* BEGIN Selected excerpt *

Example. Let $I_n$ denote the number of involutions (permutations squaring to the identity) on $n$ elements. These are precisely the permutations consisting of cycles of length $1$ or $2$, so the exponential formula gives an exponential generating function

$\displaystyle I(z) = \sum_{n=0}^{\infty} I_n \frac{z^n}{n!} = \exp \left( z + \frac{z^2}{2} \right)$.

$\displaystyle \frac{I_n}{n!} \le \frac{e^{r + \frac{r^2}{2}}}{r^n}$

for any $r > 0$, since as above $I(z)$ has infinite radius of convergence. The saddle point equation is

$\displaystyle r(1 + r) = n$

with exact solution

$\displaystyle r = \frac{-1 + \sqrt{4n+1}}{2} \approx \sqrt{n}$

and using $r = \sqrt{n}$ for simplicity gives

$\displaystyle I_n \le n! \frac{e^{\sqrt{n} + \frac{n}{2}}}{n^{\frac{n}{2}}} \approx \sqrt{2 \pi n} \frac{n^{\frac{n}{2}}}{e^{\frac{n}{2} - \sqrt{n}}}$

This approximation turns out to also only be off by a factor of $O(\sqrt{n})$ from the true answer.

* END Selected excerpt *
* BEGIN Rows *

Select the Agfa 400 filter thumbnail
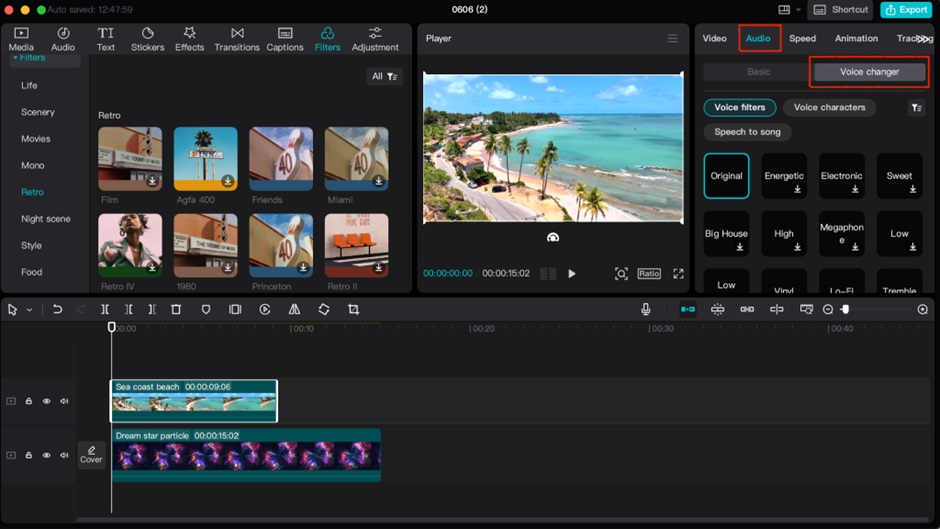The width and height of the screenshot is (940, 529). [x=205, y=158]
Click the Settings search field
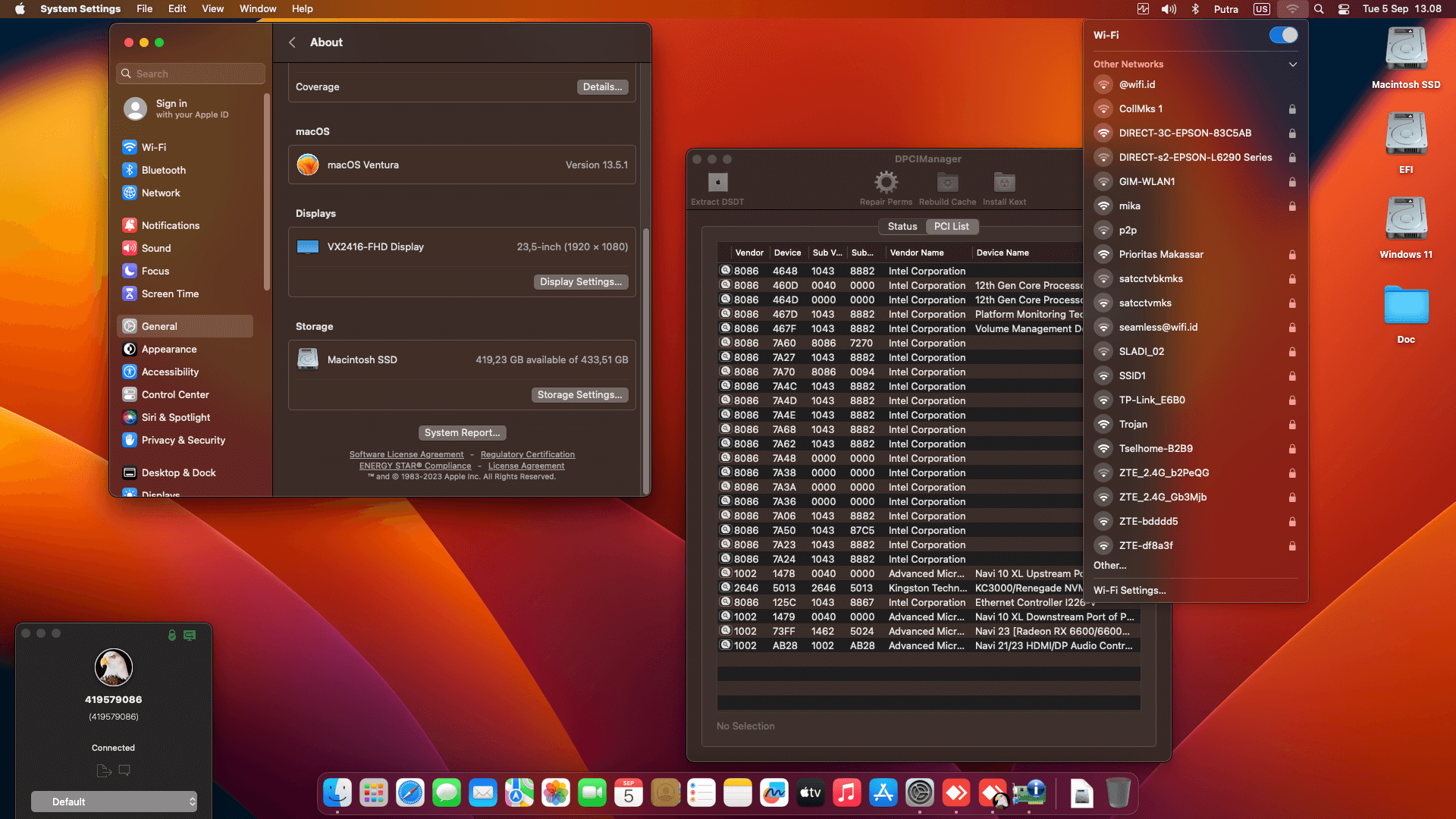Viewport: 1456px width, 819px height. pyautogui.click(x=191, y=74)
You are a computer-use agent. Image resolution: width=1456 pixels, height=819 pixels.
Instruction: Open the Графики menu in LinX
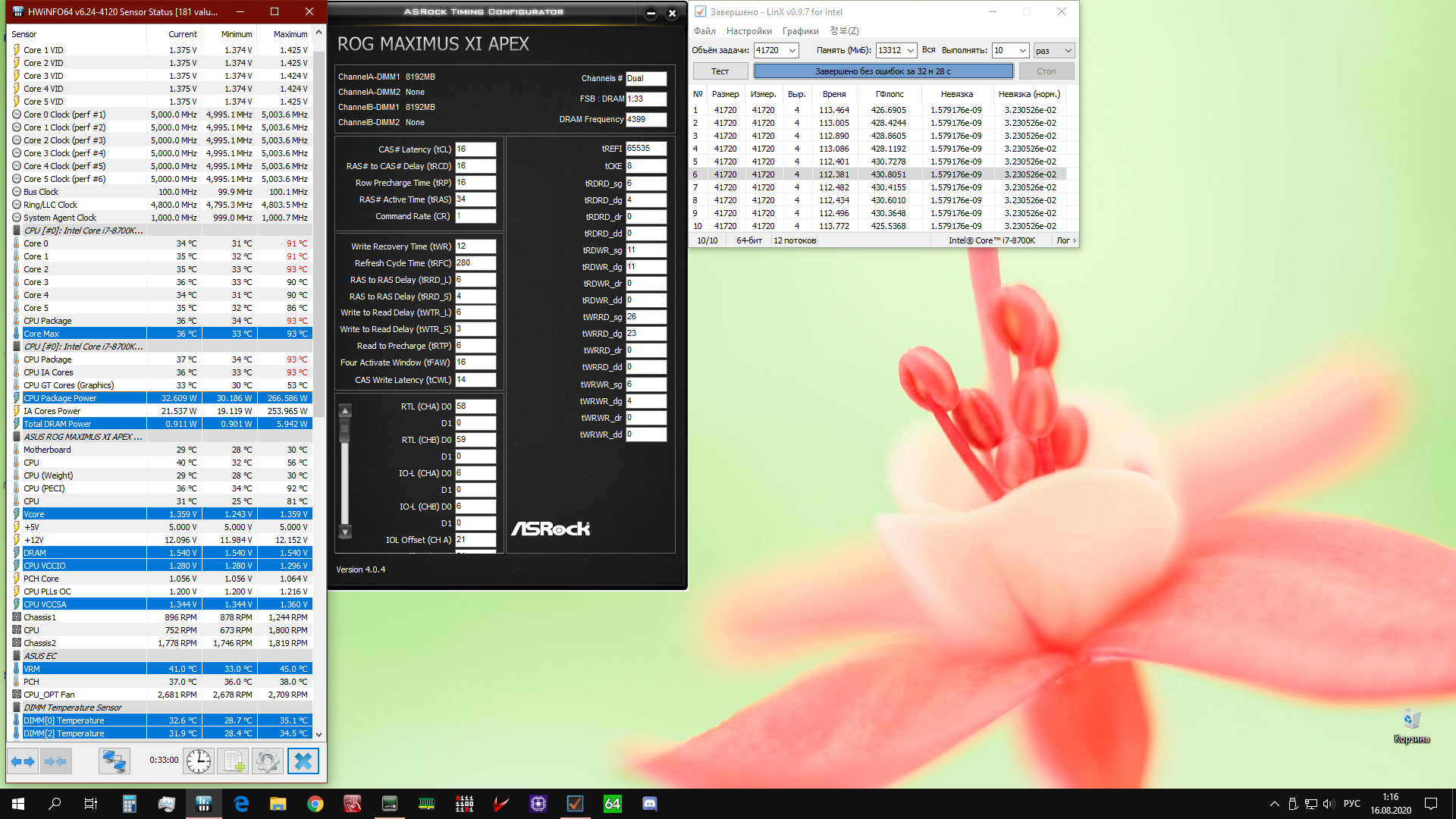coord(800,31)
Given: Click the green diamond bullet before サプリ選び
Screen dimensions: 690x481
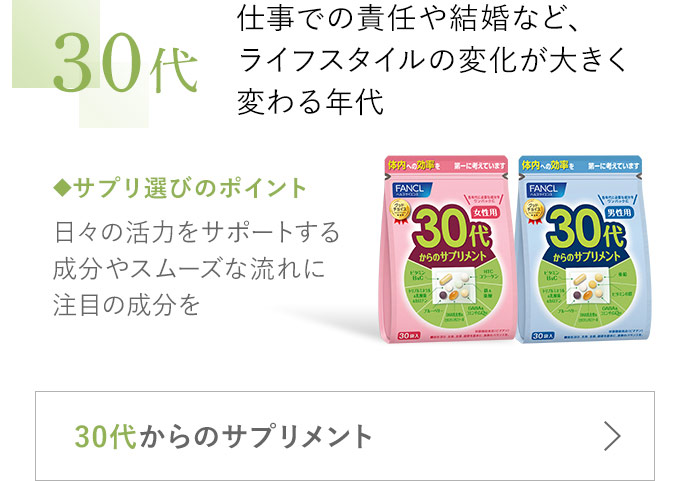Looking at the screenshot, I should tap(62, 187).
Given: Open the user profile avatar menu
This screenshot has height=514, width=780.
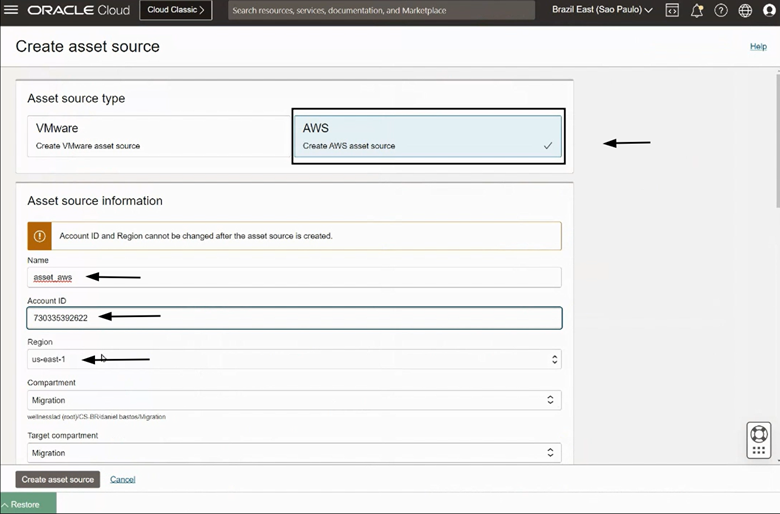Looking at the screenshot, I should tap(768, 11).
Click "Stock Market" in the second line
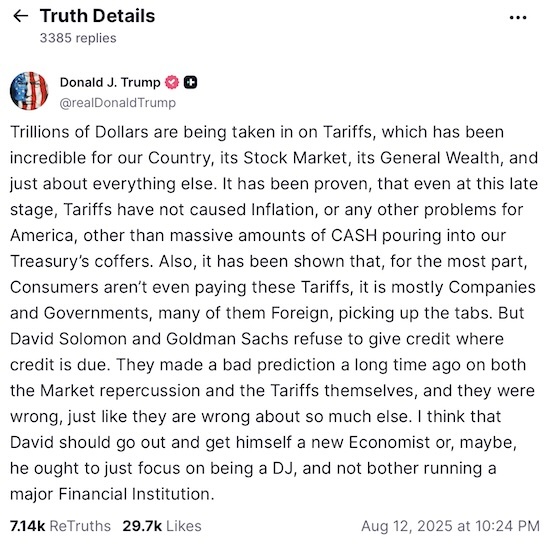 point(296,158)
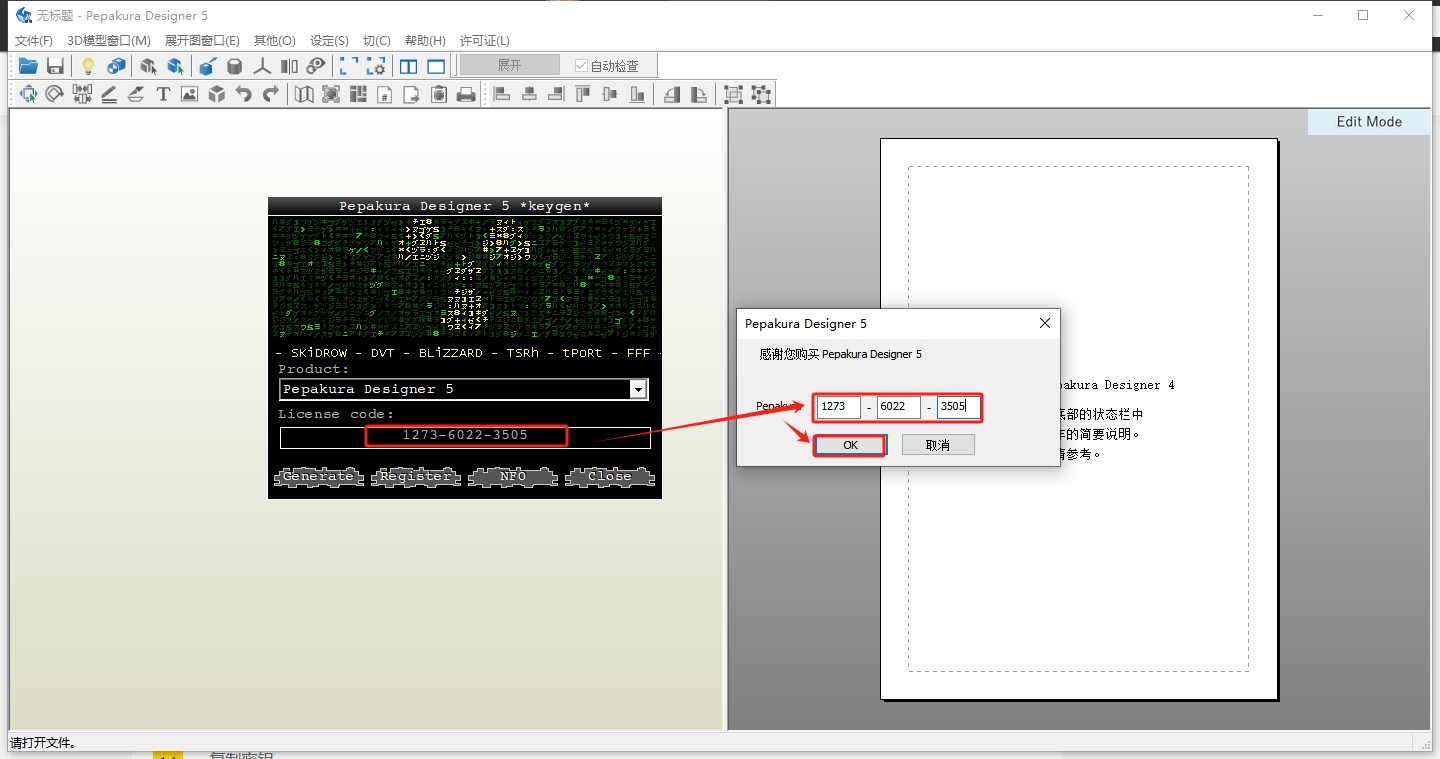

* END Rows *

[What you have to do] Resume the excerpt on bounding the number of involutions, starting after its last sentence.

[Final result]
Example. The Bell numbers $B_n$ count the number of partitions of a set of $n$ elements into disjoint subsets. They have exponential generating function

$\displaystyle B(z) = \sum_{n=0}^{\infty} B_n \frac{z^n}{n!} = e^{e^z - 1}$

(which also admits a combinatorial species description: this is the species of “sets of nonempty sets”), which as above has infinite radius of convergence. The saddle point equation is

$\displaystyle re^r = n$

which is approximately solved when $r = \log n$ (a bit more precisely, we want something more like $r = \log n - \log \log n$, and it’s possible to keep going from here but let’s not), giving the saddle point bound

$\displaystyle B_n \le n! \frac{e^{n-1}}{(\log n)^n} \approx \frac{\sqrt{2\pi n}}{e} \left( \frac{n}{\log n} \right)^n$.

Edit, 11/10/20: I don’t know how far off this is from the true asymptotics. According to Wikipedia it appears to be off by at least an exponential factor.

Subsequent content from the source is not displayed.